Researchers have developed a prototype of headphones that lets users hear voices within a customizable sound bubble that ranges from 3 to 6 feet. Sounds from outside this bubble are reduced by about 49 decibels, even if they are louder than the sounds inside.
Picture this scenario: You’re at work wearing noise-canceling headphones to minimize background noise. When a co-worker approaches your desk to ask a question, you can hear them clearly without needing to take off your headphones. Meanwhile, the noise from conversations at the other end of the office is barely noticeable. Or consider being in a bustling restaurant, where you can hear every word from your dining companions, while the surrounding clamor is muted.
A research team from the University of Washington has successfully created a headphone prototype that can establish this kind of “sound bubble.” By integrating artificial intelligence algorithms with their headphone design, users can hear voices within a customizable radius of 3 to 6 feet while outside sounds are diminished by an average of 49 decibels (which is approximately the gap in volume between a vacuum cleaner and leaves rustling). This technology ensures that even louder distant sounds are quieted when compared to those in the sound bubble.
The researchers shared their results on November 14 in Nature Electronics. They’ve made the code for this proof-of-concept device available for others to develop further. Additionally, the researchers are working on a startup to commercialize this innovative technology.
“Humans struggle to gauge sound distances, especially when faced with multiple noise sources,” explained Shyam Gollakota, a senior author and professor at the Paul G. Allen School of Computer Science & Engineering at UW. “Our ability to concentrate on the people around us can be challenging in loud venues like restaurants, making it difficult to create sound bubbles in headphones until now.
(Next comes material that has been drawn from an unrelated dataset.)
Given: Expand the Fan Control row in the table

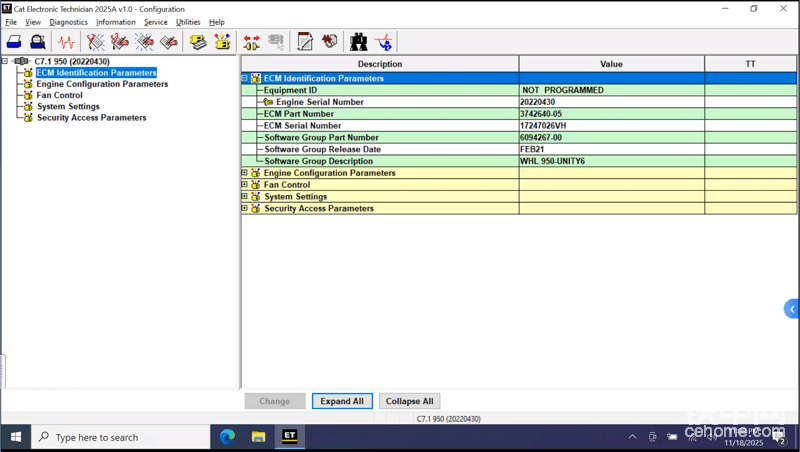Looking at the screenshot, I should 245,185.
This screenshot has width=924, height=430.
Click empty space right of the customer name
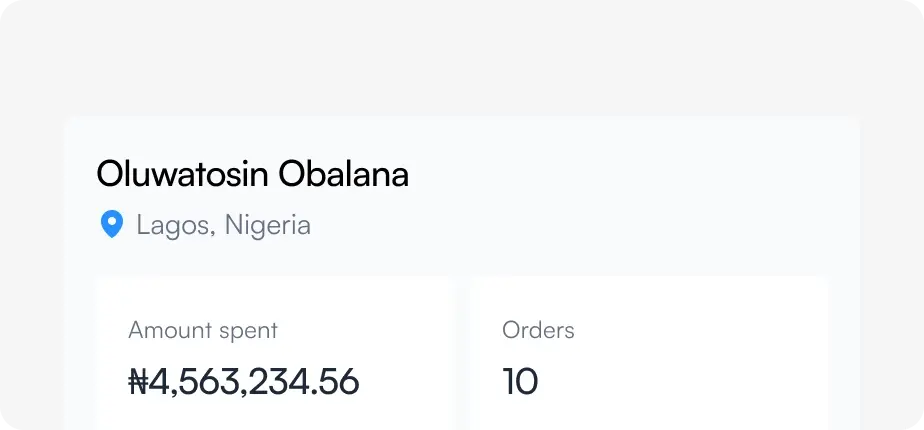click(x=620, y=174)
Our AI can learn to differentiate the distance of each sound source in a room and process this data in real-time, within just 8 milliseconds, on the device itself.”
The research team assembled the prototype using standard noise-canceling headphones, equipping the headband with six small microphones. A neural network, running on a compact onboard computer attached to the headphones, monitors the sounds each microphone picks up. If sounds are detected outside the bubble, the system suppresses them while enhancing and slightly amplifying sounds from within the bubble (given that noise-canceling headphones naturally allow some sound to filter through).
“Previously, we had developed a smart speaker system that utilized microphones spaced across a table, under the assumption that greater distance was necessary to gather sound distance information,” Gollakota shared. “However, we began to question this assumption. We discovered that we could achieve the desired ‘sound bubble’ just using the microphones on the headphones, and we were able to do this in real-time, which was quite unexpected.”
To train their system for sound bubble creation across different settings, the researchers recognized the need for a dataset based on real-world sound distances, which did not exist. To obtain this data, they placed the headphones on a mannequin head and used a robotic platform to rotate the head while a moving speaker played sounds from varying distances. The team collected information using this mannequin system as well as through trials with human users in 22 diverse indoor environments such as offices and homes.
The researchers identified two key reasons for the system’s effectiveness. Firstly, the wearer’s head acts as a reflector of sound, aiding the neural network in discerning sounds from different distances. Secondly, sounds—like human speech—contain various frequencies, and these frequencies travel through different phases from their source. The researchers believe their AI algorithm compares these frequencies’ phases to assess the distance of any sound source (such as someone talking).
While headphones like Apple’s AirPods Pro 2 can amplify the voice of a person directly in front of the user while reducing some background noise, they do this by tracking head position and boosting sound from a particular direction. This method does not adjust for distance, making it ineffective for enhancing multiple speakers simultaneously and reducing louder sounds coming from the targeted direction if the user turns away.
Currently, the system is designed for indoor use only, since capturing clean audio for training outdoors proves challenging. Next, the researchers aim to adapt the technology for use in hearing aids and noise-canceling earbuds, necessitating a new approach for microphone placement.
Other contributors to this research include Malek Itani and Tuochao Chen, doctoral students at UW’s Allen School; Sefik Emre Eskimez, a senior researcher at Microsoft; and Takuya Yoshioka, director of research at AssemblyAI. This research was supported by a Moore Inventor Fellow award, funding from the UW CoMotion Innovation Gap Fund, and the National Science Foundation.